Creativity, Innovation, and Syntax

Humans and chimps both have tools and both can learn languages. Even birds can learn language, but all animals besides humans seem to be incapable of learning to master a language’s syntax. It seems even the ability to use tools and manipulate the environment seems to depend on the ability to use syntax.

If one looks at the word, syntax, one sees it derives from Greek for together(σύν) and an ordering/structuring(τάξις). It an ordering together of parts. In linguistics, it is simply how words are put together to form a sentence. One can be more abstract and just analyze formal grammars, too. These have a set of symbols (the vocabulary), and a set of rules for combining each combination of symbols.

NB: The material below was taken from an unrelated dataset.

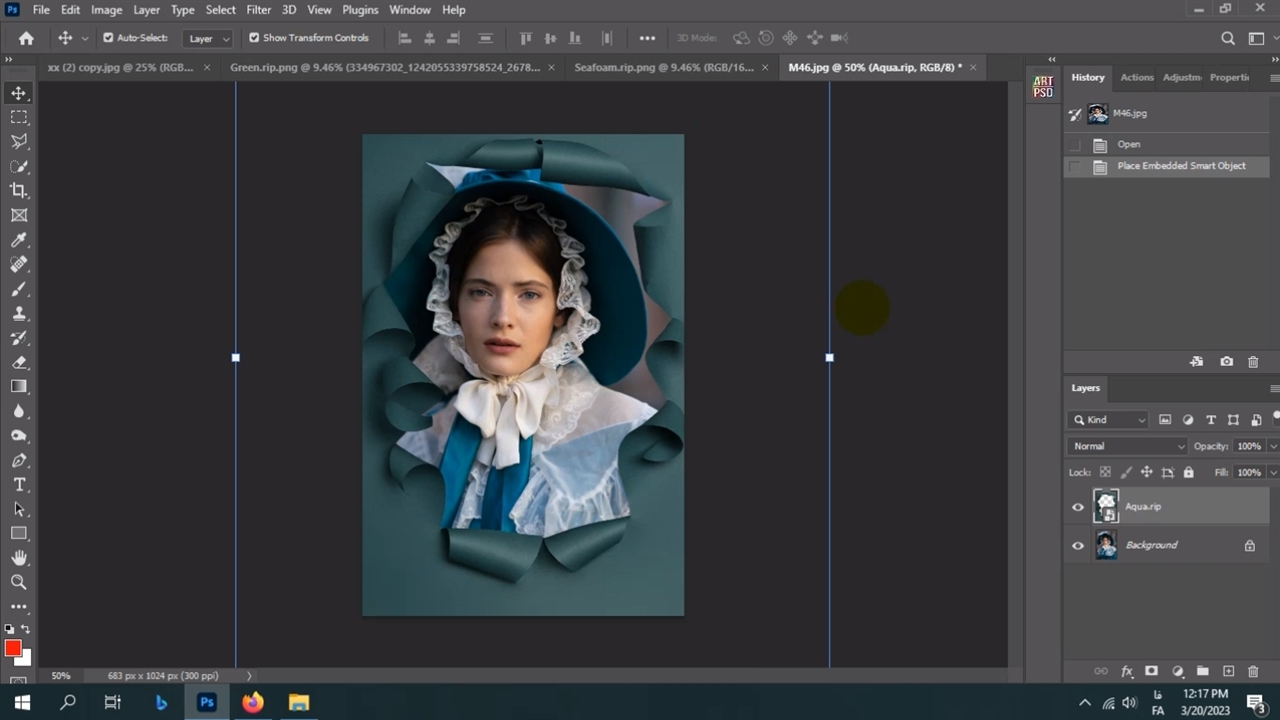The image size is (1280, 720).
Task: Select the Crop tool
Action: pos(19,190)
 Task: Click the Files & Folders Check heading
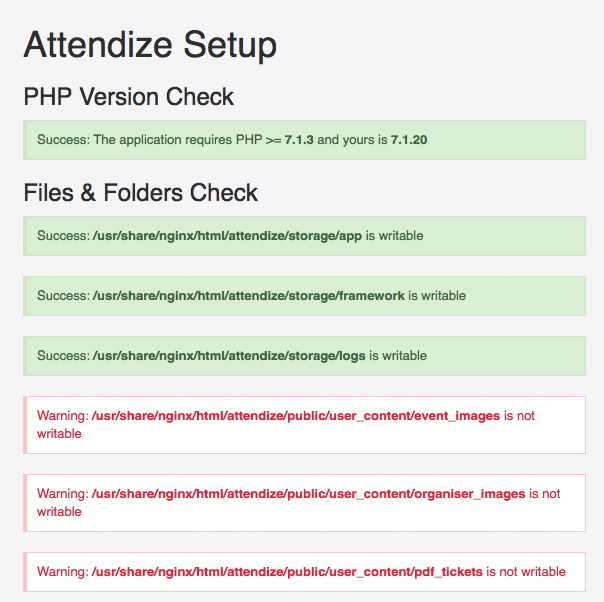[x=140, y=193]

Mathematicians and physicists have recently tapped into the resource of formal grammars (more specifically generative grammars, but that’s another blog entry) to describe physical processes and system behavior.

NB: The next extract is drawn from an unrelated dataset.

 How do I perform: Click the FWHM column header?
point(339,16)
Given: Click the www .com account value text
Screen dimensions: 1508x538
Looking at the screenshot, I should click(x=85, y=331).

It would make sense that a brain capable of developing the ability to understand and generate the patterns of syntax would be required to develop complicated tools. Both constructions require the ability to see the consequences of ordering or structuring things one way over another. In sentences, it dictates the nuance and directivity of meaning. In machines, it dictates the precise path of motion and allowable configurations of a specific machine.

It seems that every creative designer would use a process akin to constructing sentences, but based instead upon the specific grammar and syntax of the design paradigm they work within. Programmers embody this, since each language they learn has a specific grammar and syntax comprising a formal grammar.  Musicians too have their unique domain specific language whose syntax limits what material they are able to express in musical notation. These limitations are always being extended by additions to the language. Mathematicians have proven that proven that a formal language cannot express or prove everything, only an infinitely extensible one (Kurt Gödel’s incompleteness theorem). I’m sure this is why language has been constantly fluid and evolving, escaping any canonicalization.

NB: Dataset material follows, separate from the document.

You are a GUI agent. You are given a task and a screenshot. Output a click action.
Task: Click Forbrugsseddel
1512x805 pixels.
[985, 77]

Language itself is inflexible, but the mind is infinitely more nimble and able to extend and comprehend things that are beyond it. Yet it is this capability that allows us to construct our limited language, modest machines, and determinate designs. Each revision gains more refinement and more nuance as we explore what is possible and what delineates the boundaries of reality. With each revision our mind becomes more nuanced and precise. With each revision our reality grows like a fractal and the possibilities for expression and creativity become infinite and nearly continuous, but harder to differentiate for those less experienced. The space of possible combinations and juxtapositions grows as large as the unknown universe.

Innovation and creativity prosper, all because of the brain’s capability for nuanced syntax.